Los demonios de El Cortezal

Petronila Terán 18/05/2017

Fotografías y entrevistas publicadas en los medios nacionales del pastor Rocha, de sus padres, sobrinos e hijos muestran el drama que se vive en la comunidad El Cortezal, del municipio de Rosita, RACCN.

En base a tales fotografías podemos sospechar que hay al menos unos tres demonios sueltos asentados en esa zona.

El primer demonio, el de la inseguridad alimentaria y nutricional —para no decir el demonio del hambre—. Adultos lucen con secuelas de la desnutrición crónica sufrida en la infancia: baja talla, lenguaje muy pobre, niñez luce afectada en su salud y bienestar. Es muy dudoso que con los medios de vida que poseen puedan llenar los requerimientos mínimos de energía y proteínas con su alimentación cotidiana. Su vestuario y viviendas nos han mostrado al desnudo las condiciones deplorables de hacinamiento e insalubridad, asimismo sugerentes de inacceso al agua segura y al saneamiento básico.

El segundo demonio podría ser el de la ignorancia. Parece que su nivel de escolaridad solo les está dando la posibilidad de leer los mensajes de sectas religiosas.

El tercer demonio, el del fanatismo pseudorreligioso. Al parecer lo único que puede aglutinarlos socialmente. El reciente retiro forzado de un niño del hospital de Rosita por su padre y un grupo de evangélicos para sacarle los demonios (LA PRENSA, Managua, 15/5/17) nos está mostrando que posiblemente las creencias sobre las posesiones diabólicas y sobre sus propias capacidades como exorcistas calificados estén diseminadas a otras comunidades más allá de El Cortezal. Ellos están prestos a responder ante las manifestación de cualquier enfermedad mental como en el caso de Vilma Trujillo o física como la anemia severa con plaquetas bajas de este niño —o tal vez una leucemia—.

Ya que en la historia de la humanidad se legalizaron instituciones como la Santa Inquisición creada en Europa para exterminar a los herejes y castigar a  “las brujas poseídas por el diablo”, es posible que en la actualidad surjan agrupaciones con tendencias  inquisitorias para sacar demonios mediante torturas y la muerte a través del fuego. Con creencias tan irracionales como la posibilidad de matar un demonio que se supone es un ser inmortal resistente al fuego, ya que el fuego del infierno es su hábitat natural. O sea, que en nuestro país tenemos grupos viviendo en condiciones propias de la edad media o más atrás aun en el tiempo, en el sentido religioso, moral, espiritual. Grupos fanáticos que se someten a periodos de ayuno y desvelo continuos y prolongados, una combinación letal de factores capaces de provocar alucinaciones, que ellos interpretan como “revelaciones divinas” que les ordenan sacar a los demonios quemando vivos a los enfermos.

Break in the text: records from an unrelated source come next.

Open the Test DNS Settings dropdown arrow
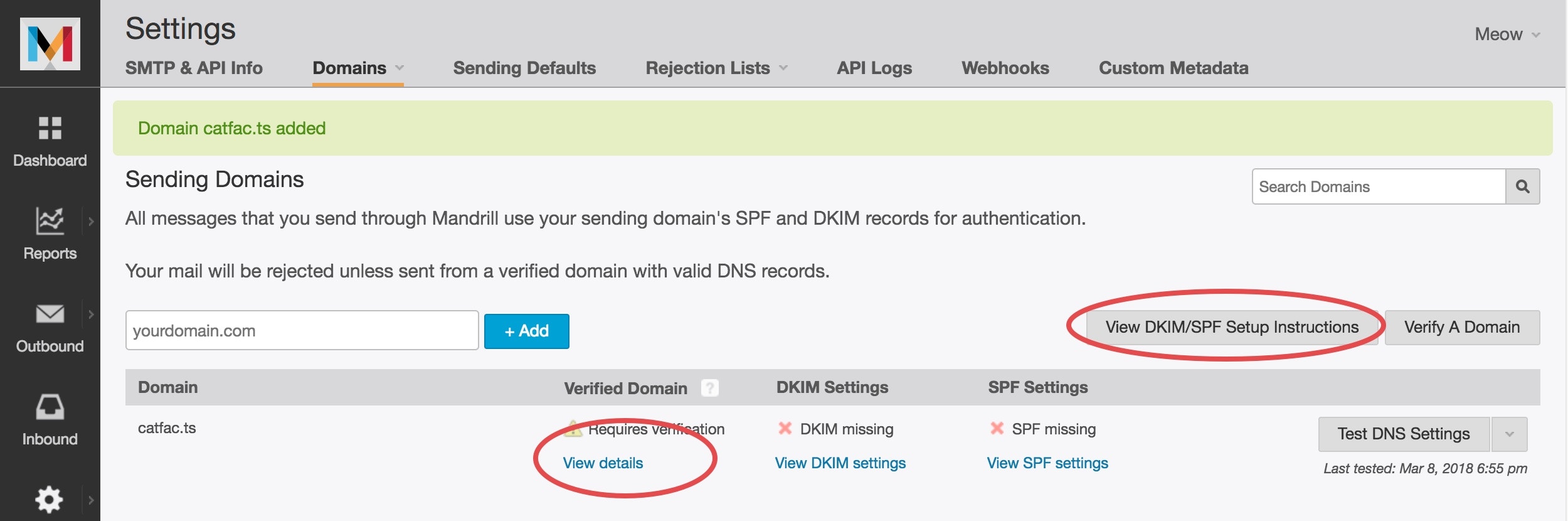The height and width of the screenshot is (521, 1568). (x=1509, y=434)
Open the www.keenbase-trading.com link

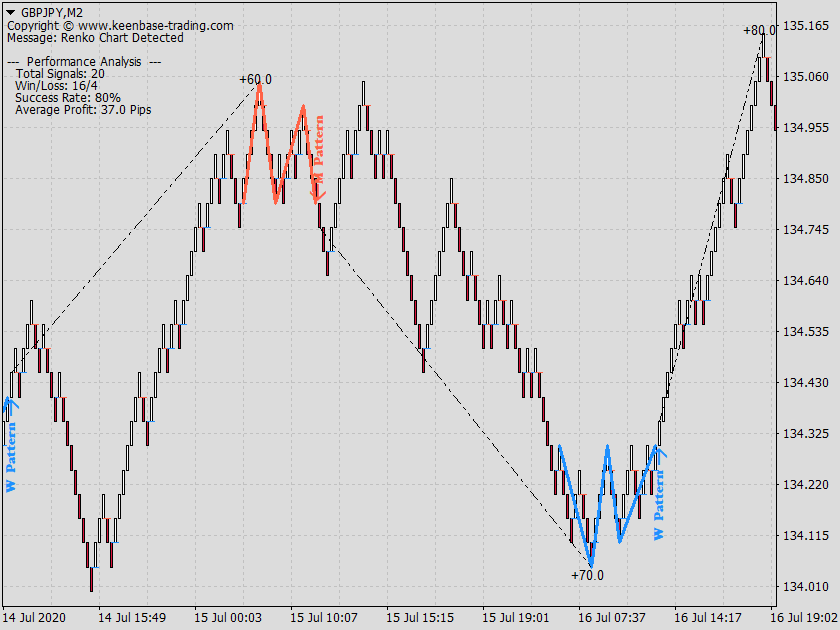pyautogui.click(x=158, y=24)
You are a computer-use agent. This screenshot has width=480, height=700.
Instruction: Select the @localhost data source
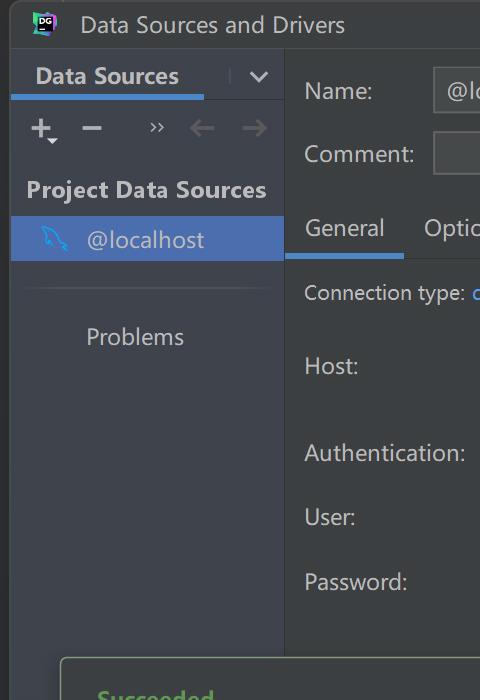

En la zona de Rosita, sus comarcas y comunidades dispersas se necesitan varios tipos de exorcistas que hemos de tener disponibles en Nicaragua y muy calificados, como los son técnicos y profesionales de la educación, de la salud, de la nutrición, de la agronomía, de la antropología social, de la sociología rural, de la economía, de la psicología, de la teología… Estos exorcistas, trabajadores en diversas instituciones del Estado, docentes de universidades y científicos independientes, podrían formar una gran Comisión Interventora Nacional capaz de elaborar un diagnóstico rápido de la situación alimentario-nutricional, social, económica, productiva, emocional, espiritual, de los comunitarios de la zona y con ese diagnóstico iniciar de manera urgente el proceso de exorcismo de por lo menos estos tres demonios.  Si no lo hacemos los nicaragüenses, lo harán exorcistas extranjeros. Ojalá que el martirio de Vilma Trujillo, quien no resucitó a como lo había predicho el pastor Rocha, sirva para actuar de manera compasiva y con amor al prójimo en la comunidad de El Cortezal y sectores aledaños.

La autora es médico Pediatra, Master en Nutrición y Seguridad Alimentaria.